Quite a lot, actually! It's definitely not ready for prime-time usage or anything, but I feel good about the week of time on it:

* There are some Docker commands you can use to try it out on some Go code right now[0] (still working on getting binary releases for each OS so Docker is not necessary)

* There's a not-too-bad frontend (written in Elm), screenshots in the README are real & it all functions!

* There's an indexer implemented for the Go language[1] that runs tree-sitter queries & emits a basic schema[2], the idea is each language would emit to a common schema like this and then the frontend can serve it, we can index it for search, etc.

So, I mean, yeah - just a week into it, but like - you can already view documentation for Go functions in it so moving quickly!

[0] https://github.com/sourcegraph/doctree#try-it-out-extremely-...

[1] https://github.com/sourcegraph/doctree/tree/main/doctree/ind...

[2] https://github.com/sourcegraph/doctree/blob/main/doctree/sch...

bradrn · on May 1, 2022

Impressive, thanks for clarifying!

learndeeply · on April 30, 2022

Why is this open source? Sourcegraph could make this a successful paid, enterprise product.

emidoots · on May 1, 2022

Fair question! I want to say really, the goal is just to find a way to make an actually useful library documentation tool like this that people enjoy using. Myself, Beyang (CTO), and Quinn (CEO) have all wanted something like this for a while and think there's potential for something cool here.

It'll require _a lot_ of iteration to make this work really well, though, and make it something that everyone feels good about using *for their projects*. Don't want there to be barriers to using it, if it was enterprise/paid it'd be tough to do that.

There will be features/functionality doctree _can_ gain if you connect it to a Sourcegraph instance, but largely because they'd be impossible to do otherwise:

* Usage examples - we need statistical analysis of a large corpus of open source code to find good real-world usage examples, so we'll leverage Sourcegraph for that (it already has that data.)

* Respecting repository permissions, OAuth integration, etc.; very important in enterprise environments, super complex/annoying to do. Sourcegraph already has all this data about your github/gitlab/bitbucket repos, user accounts, etc. and so maybe you can one-click connect doctree to a Sourcegraph instance to gain this functionality if you're some large enterprise that needs it.

I think there are some great synergistic ways doctree will work with Sourcegraph if you use that (or are OK with it contacting Sourcegraph.com for public code, but very important to make that respectful / opt in.)

I want to be clear, though, doctree is 100% open source, it'll be a proper OSS project - just want to make a useful tool for everyone first and foremost.

learndeeply · on May 1, 2022

Can someone explain why I was downvoted?

emidoots · on May 1, 2022

I interpreted your question as "How does it make sense for Sourcegraph to build this as an open source thing, and not as a paid product?" which I thought was a super reasonable question.

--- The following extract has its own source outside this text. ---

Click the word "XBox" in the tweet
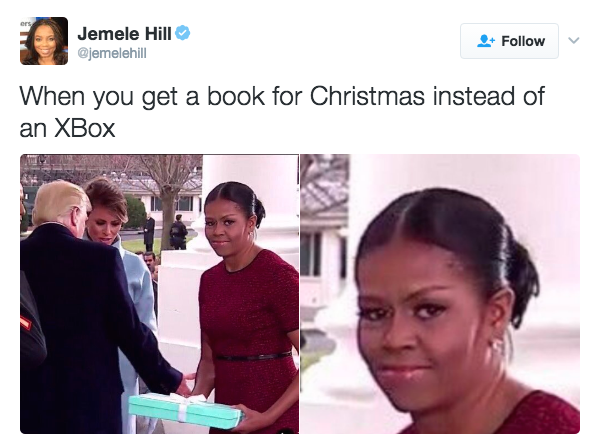Screen dimensions: 593x442 tap(85, 129)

I think "Why is this open source?", though, is what got you down-voted because it implies it should be closed source, when folks obviously prefer open source.

Hope that helps!

jitl · on April 30, 2022

I'm ecstatic that someone is building this.

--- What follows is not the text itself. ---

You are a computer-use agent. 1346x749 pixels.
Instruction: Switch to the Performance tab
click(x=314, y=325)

Figuring out sourcecode-to-apidocs for one language is annoying, and figuring it out in the context of multi-language monorepos is exhausting. Then on top of that, I want to fail the build if someone adds public APIs to a library and doesn't document them! Now I have to go back to all my doc generators and get some kind of metadata out of them??????? And what if I want to make my docs pretty, and link to each other across languages?????? SFLSJHDFKJSDHKJF

So, this is great. A small dream, coming true. Best of luck to y'all!

brainbag · on April 30, 2022

I've been wanting this to exist for years, ever since using Elixir and the amazing first class doc support. I hope it is super successful!

mountainriver · on April 30, 2022

I’m getting “server not found” when I click on the web page

beyang · on April 30, 2022

I’m helping with the doctree effort at Sourcegraph. Apologies, the site isn’t actually up yet. This project is still very early stages and we wrote up the README to serve as a sort of launch spec that we could update in response to feedback we receive. We made the repo public so we could build in public but didn’t expect it to receive this much attention this early!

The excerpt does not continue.